▶ [What needs to be done]: Would you retype each record exactly as given?

[Excerpts from a dataset]

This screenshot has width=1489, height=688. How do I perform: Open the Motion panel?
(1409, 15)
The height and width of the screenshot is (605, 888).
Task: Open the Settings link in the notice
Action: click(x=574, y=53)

▶ [Solved exercise]:
This screenshot has width=1489, height=688. How do I perform: Open the Motion panel?
(1409, 15)
The height and width of the screenshot is (605, 888).
Task: Open the Settings link in the notice
Action: click(x=574, y=53)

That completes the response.